* _What to produce_: Print exactly the lines below between the line holding "Given: Click the Privacy section history icon" and the line holding "Screen dimensions: 984x737", inclusive, and nothing more.

* _Input records_:
__________
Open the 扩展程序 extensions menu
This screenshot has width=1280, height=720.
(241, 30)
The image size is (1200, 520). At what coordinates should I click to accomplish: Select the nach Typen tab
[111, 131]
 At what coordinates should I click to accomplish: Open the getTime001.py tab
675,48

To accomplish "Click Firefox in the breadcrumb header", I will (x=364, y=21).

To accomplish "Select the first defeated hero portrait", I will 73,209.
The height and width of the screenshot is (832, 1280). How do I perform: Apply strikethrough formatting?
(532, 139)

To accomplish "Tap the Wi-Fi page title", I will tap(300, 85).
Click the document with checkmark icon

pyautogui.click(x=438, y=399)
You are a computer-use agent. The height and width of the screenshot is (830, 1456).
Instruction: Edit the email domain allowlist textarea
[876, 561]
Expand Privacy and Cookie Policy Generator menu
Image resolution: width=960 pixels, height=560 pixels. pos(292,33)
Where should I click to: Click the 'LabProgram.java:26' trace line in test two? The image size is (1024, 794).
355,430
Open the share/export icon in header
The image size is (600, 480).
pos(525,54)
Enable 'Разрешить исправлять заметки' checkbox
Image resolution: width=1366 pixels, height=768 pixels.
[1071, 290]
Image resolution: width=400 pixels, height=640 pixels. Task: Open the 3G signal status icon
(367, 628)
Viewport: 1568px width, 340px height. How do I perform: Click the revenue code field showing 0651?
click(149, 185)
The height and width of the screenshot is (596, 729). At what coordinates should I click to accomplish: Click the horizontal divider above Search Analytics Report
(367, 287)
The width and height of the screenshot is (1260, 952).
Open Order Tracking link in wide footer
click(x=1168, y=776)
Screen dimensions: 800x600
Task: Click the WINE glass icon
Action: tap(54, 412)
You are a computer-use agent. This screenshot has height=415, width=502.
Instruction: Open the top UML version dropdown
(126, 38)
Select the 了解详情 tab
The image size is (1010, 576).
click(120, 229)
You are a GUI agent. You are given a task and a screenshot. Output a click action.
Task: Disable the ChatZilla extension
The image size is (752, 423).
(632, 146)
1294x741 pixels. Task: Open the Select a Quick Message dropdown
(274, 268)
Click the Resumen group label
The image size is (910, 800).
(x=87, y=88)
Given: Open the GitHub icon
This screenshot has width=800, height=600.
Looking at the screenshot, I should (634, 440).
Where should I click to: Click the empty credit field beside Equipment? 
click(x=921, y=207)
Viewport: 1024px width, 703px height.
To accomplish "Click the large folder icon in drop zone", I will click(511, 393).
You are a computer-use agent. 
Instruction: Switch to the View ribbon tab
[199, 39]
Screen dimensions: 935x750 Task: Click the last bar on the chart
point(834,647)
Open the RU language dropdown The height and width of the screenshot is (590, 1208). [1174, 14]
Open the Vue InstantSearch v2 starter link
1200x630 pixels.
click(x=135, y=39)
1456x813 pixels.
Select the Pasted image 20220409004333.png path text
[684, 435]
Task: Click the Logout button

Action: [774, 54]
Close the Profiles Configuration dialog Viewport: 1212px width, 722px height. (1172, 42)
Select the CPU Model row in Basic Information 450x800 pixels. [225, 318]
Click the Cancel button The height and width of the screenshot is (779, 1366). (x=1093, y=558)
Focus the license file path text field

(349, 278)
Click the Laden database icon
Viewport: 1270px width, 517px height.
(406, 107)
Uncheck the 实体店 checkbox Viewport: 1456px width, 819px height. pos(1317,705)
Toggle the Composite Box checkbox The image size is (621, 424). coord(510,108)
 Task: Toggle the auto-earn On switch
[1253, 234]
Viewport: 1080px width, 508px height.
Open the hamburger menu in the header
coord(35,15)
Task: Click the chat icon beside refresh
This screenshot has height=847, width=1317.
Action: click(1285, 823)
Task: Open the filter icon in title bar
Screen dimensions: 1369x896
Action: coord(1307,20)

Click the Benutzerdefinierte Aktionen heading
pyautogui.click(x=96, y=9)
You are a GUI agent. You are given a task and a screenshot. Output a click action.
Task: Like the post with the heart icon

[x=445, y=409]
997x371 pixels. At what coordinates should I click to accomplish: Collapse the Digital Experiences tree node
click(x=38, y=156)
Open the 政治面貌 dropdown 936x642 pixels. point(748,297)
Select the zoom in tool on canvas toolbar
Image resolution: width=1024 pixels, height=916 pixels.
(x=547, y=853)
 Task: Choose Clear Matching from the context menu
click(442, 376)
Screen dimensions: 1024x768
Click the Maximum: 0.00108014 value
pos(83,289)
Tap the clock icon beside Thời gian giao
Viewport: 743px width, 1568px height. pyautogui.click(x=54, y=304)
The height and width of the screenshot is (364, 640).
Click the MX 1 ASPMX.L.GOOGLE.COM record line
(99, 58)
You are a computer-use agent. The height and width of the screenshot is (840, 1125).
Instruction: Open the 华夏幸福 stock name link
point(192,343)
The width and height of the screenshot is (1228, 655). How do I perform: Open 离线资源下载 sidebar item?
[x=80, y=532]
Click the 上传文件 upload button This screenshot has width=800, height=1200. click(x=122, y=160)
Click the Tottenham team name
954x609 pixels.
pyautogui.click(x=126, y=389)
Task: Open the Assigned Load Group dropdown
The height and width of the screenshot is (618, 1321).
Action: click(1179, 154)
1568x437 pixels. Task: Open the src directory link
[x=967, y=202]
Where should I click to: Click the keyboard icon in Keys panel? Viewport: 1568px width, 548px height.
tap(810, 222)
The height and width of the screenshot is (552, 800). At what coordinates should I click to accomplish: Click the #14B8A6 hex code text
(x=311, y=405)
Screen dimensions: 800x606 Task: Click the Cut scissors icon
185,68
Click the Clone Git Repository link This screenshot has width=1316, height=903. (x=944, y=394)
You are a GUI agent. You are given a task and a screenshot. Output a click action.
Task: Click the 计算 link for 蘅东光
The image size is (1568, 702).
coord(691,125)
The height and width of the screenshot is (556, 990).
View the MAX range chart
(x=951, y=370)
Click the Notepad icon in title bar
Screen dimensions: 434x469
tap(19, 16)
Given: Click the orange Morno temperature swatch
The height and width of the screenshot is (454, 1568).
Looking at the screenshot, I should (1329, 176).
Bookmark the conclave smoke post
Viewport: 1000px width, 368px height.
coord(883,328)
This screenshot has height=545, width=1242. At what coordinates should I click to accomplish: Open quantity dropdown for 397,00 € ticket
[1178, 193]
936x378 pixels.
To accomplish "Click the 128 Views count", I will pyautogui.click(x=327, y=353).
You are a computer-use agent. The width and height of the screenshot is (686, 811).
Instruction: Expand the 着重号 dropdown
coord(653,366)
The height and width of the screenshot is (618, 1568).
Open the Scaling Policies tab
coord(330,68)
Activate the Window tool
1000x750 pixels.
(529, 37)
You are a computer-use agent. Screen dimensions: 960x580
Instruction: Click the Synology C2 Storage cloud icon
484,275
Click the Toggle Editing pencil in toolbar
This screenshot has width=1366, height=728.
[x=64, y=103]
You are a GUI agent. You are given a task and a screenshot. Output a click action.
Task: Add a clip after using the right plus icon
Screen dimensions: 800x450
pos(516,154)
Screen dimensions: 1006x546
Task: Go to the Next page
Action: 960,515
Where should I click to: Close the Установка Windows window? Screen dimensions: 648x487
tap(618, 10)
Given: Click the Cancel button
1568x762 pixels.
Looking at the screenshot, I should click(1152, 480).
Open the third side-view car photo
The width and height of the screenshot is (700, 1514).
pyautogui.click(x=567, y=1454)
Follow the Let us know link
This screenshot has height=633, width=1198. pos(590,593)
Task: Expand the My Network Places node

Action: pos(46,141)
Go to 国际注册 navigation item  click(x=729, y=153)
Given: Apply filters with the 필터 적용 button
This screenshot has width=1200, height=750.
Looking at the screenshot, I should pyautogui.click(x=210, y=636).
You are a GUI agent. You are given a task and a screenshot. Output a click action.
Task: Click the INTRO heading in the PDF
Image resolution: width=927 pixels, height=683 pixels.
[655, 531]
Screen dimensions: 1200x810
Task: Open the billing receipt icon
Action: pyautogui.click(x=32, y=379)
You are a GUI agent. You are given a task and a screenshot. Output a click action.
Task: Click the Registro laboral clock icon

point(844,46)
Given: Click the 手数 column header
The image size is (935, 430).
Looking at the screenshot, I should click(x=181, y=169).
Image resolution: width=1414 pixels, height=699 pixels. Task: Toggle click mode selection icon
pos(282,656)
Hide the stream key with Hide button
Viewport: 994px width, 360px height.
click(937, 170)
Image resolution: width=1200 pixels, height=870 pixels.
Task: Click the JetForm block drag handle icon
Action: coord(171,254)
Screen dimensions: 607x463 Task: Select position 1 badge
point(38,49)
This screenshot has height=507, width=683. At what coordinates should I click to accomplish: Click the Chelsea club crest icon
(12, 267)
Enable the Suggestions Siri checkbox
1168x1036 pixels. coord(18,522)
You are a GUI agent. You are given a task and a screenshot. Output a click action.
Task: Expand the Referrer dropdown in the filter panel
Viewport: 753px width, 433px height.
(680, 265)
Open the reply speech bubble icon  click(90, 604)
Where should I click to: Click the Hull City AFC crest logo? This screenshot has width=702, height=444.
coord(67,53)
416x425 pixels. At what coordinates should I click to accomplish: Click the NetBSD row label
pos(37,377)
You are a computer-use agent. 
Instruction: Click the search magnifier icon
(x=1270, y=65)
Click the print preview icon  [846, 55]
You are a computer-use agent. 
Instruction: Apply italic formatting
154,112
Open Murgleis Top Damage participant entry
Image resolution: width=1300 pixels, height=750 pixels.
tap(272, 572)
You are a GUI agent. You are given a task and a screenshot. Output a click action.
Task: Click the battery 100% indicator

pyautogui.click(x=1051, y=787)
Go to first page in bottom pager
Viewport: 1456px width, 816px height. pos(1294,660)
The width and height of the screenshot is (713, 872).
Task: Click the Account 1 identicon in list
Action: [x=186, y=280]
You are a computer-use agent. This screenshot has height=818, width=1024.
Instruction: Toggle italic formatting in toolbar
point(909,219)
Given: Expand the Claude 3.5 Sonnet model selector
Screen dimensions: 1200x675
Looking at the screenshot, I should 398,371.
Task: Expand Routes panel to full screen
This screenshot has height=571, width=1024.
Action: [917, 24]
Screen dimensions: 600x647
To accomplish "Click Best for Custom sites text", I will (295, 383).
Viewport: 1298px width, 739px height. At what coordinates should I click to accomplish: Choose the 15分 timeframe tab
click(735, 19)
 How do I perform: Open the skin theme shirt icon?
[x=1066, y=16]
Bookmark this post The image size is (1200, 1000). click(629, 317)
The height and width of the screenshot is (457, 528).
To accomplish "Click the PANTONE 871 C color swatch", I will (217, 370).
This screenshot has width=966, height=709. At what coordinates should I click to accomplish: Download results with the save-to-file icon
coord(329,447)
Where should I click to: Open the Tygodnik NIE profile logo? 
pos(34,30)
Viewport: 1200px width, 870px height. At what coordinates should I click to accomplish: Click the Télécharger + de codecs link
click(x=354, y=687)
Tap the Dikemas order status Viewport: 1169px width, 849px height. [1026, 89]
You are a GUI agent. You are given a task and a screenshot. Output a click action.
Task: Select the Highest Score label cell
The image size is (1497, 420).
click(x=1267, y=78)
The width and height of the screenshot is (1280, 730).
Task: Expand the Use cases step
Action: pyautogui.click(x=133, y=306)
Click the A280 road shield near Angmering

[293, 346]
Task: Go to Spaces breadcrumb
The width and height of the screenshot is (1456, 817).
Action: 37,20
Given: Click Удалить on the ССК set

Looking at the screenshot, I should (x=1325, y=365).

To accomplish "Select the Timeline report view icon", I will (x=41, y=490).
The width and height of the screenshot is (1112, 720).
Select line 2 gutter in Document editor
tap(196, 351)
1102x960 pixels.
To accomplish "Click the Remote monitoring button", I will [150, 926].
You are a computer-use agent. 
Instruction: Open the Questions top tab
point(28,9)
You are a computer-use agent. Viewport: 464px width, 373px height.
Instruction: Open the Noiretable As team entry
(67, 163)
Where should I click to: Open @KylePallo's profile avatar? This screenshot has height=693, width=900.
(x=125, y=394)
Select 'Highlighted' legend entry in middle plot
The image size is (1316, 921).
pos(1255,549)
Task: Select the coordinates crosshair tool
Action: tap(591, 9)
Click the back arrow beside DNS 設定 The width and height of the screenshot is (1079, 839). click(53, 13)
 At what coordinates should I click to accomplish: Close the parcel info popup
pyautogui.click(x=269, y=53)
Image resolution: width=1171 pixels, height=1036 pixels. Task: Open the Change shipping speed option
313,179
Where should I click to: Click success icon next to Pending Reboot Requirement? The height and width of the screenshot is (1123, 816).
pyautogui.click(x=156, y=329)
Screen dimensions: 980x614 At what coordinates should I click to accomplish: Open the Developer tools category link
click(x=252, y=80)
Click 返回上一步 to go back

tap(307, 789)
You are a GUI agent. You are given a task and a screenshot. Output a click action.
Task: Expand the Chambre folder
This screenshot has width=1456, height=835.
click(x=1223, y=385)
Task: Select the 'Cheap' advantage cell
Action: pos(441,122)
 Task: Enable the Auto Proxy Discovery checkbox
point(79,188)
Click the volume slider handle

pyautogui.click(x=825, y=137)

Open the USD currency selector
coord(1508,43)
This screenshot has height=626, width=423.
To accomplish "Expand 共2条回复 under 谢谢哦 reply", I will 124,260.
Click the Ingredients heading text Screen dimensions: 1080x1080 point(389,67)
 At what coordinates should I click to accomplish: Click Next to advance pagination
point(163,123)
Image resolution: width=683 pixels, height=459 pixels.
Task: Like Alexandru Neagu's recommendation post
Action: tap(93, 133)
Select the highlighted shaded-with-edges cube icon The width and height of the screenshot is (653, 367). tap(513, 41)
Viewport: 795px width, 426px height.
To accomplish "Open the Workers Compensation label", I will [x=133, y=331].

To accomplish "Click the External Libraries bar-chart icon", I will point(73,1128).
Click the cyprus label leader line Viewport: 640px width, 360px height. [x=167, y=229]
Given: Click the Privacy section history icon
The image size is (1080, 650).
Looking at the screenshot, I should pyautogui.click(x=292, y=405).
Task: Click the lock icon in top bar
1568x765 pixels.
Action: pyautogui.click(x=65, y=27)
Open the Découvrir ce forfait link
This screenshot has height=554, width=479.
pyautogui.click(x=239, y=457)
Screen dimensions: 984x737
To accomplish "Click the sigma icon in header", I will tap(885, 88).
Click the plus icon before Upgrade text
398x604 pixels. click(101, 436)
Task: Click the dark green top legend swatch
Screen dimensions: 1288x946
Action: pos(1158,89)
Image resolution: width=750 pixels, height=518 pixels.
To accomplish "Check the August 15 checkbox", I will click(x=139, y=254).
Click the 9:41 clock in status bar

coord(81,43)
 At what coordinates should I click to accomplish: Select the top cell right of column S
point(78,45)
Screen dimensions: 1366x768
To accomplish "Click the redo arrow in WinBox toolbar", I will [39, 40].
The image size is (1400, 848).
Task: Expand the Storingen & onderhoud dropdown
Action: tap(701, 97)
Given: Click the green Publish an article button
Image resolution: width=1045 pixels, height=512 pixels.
__________
* _Exercise solution_:
Given: Click the Privacy section history icon
The image size is (1080, 650).
Looking at the screenshot, I should pyautogui.click(x=292, y=405).
Task: Click the lock icon in top bar
1568x765 pixels.
Action: pyautogui.click(x=65, y=27)
Open the Découvrir ce forfait link
This screenshot has height=554, width=479.
pyautogui.click(x=239, y=457)
Screen dimensions: 984x737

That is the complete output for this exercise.